Trabajar por la justicia, y padecer por
ella, les llevó a afrontar en su vida la persecución y el rechazo por fidelidad
a Cristo. Y esta es una cualidad que casi todos compartieron, experimentando el
valor de la última bienaventuranza “dichosos vosotros cuando os insulten y os
injurien y os persigan por mi causa”.
El
perseguido por causa de Cristo y su evangelio es un bienaventurado, un ser
dichoso porque su recompensa es el Reino de Dios.
Y
esta llamada que nuestros hermanos acogieron y a la que respondieron de forma
heroica, hoy también se nos hace a nosotros.
Nuestra
coherencia cristiana se ha de explicitar con firmeza en momentos de clara
injusticia personal o social, respondiendo con valor a los ataques contra la
vida y la dignidad que con tanta frecuencia se realizan y amparan desde
proyectos políticos, incluso desde los partidos que han contado con nuestro
apoyo.
Ser
cristiano en medio de esta asamblea eucarística es fácil y evidente. Ser
cristiano en medio de la agrupación vecinal, o del partido político o del
ambiente social en general, es mucho más complejo y debemos saber que si nos
posicionamos como cristianos muchas veces nos van a criticar e incluso
perseguir. Pero callar nuestra voz en medio de las injusticias y la falsedad,
nos hace cómplices de ellas.
Los
cristianos hemos de vivir nuestra fe encarnada en el mundo, como lo han hecho
aquellos que nos precedieron y cuya fiesta hoy celebramos. Y vivir esa fe con
coherencia implica dar la cara por Jesucristo y por nuestro prójimo a quien
hemos de amar como a nosotros mismos.
Todos
estamos llamados hoy a seguir el camino de la santidad. La santidad no es sólo
la meta a alcanzar, es también la tarea cotidiana por la que merece la pena
vivir y entregarse, siguiendo las huellas de Jesucristo, camino verdad y vida,
de manera que vayamos construyendo su reino de amor, y así podamos vivir todos
como hijos de Dios y hermanos entre nosotros. De este modo y tras el recorrido
de la vida que cada uno deba realizar, podamos descansar en las manos de Dios
por haber sabido combatir las penalidades desde la fe, la esperanza y el amor.

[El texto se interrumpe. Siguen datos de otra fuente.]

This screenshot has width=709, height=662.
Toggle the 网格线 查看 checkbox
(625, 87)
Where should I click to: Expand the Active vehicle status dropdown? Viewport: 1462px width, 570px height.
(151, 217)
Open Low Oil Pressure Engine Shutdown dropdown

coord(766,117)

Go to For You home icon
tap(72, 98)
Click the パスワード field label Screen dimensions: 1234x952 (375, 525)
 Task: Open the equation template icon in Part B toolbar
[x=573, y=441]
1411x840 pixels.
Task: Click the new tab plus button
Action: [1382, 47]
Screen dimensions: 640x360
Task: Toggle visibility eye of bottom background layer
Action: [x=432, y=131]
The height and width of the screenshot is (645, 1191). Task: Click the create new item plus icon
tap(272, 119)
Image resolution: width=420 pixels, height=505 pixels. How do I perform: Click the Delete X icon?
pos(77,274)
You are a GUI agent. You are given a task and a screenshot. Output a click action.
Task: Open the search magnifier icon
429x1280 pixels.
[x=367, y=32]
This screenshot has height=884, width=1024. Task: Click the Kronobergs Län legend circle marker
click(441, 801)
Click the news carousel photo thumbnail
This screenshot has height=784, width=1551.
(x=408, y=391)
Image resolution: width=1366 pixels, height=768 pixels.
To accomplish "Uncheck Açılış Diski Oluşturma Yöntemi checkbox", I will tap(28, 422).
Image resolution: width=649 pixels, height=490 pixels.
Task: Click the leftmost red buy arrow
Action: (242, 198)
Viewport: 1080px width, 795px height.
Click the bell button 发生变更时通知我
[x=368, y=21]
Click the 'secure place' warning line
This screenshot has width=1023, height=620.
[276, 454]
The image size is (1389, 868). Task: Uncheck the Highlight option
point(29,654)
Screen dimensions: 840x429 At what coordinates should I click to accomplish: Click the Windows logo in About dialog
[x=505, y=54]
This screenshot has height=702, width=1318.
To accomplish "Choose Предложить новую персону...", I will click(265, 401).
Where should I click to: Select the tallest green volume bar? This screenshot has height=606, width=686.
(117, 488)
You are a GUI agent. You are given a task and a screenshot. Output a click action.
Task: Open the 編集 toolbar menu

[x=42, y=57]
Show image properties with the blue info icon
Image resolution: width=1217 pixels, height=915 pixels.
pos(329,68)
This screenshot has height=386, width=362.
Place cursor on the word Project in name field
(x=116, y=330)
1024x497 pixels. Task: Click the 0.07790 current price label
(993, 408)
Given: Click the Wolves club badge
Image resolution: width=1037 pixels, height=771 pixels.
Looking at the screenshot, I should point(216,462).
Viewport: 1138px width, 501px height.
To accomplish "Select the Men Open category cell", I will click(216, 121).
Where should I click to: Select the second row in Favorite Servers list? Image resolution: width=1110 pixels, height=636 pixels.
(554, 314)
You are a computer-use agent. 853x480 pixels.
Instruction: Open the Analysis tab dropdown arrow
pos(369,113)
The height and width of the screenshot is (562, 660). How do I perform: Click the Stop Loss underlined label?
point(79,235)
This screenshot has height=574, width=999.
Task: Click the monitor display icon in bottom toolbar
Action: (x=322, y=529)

Estas son las virtudes comunes a todos
los santos; una fe que mantiene siempre la confianza en Dios por encima de
cualquier dificultad. Una esperanza que se asienta en la convicción de que nuestra vida está en las manos de Dios y que
se siente siempre acompañada por Aquel que nos creó según su imagen y
semejanza. Y todo ello vivido desde el amor, que es lo mejor que posee el ser
humano y que nos hace libres capacitándonos para el perdón y la construcción de
un mundo fraterno.
Que
la alegría que hoy comparte la comunidad cristiana al recordar y agradecer la
vida de tantas mujeres y hombres que a lo largo de los siglos han dado
autenticidad a nuestra Iglesia sea para todos nosotros estímulo en el
seguimiento de Jesucristo. Que el Espíritu Santo nos impulse a vivir con gozo e
ilusión porque “el amor que nos ha tenido el Padre para llamarnos hijos de
Dios”, nos convierte en herederos de su gloria y en portadores de su esperanza.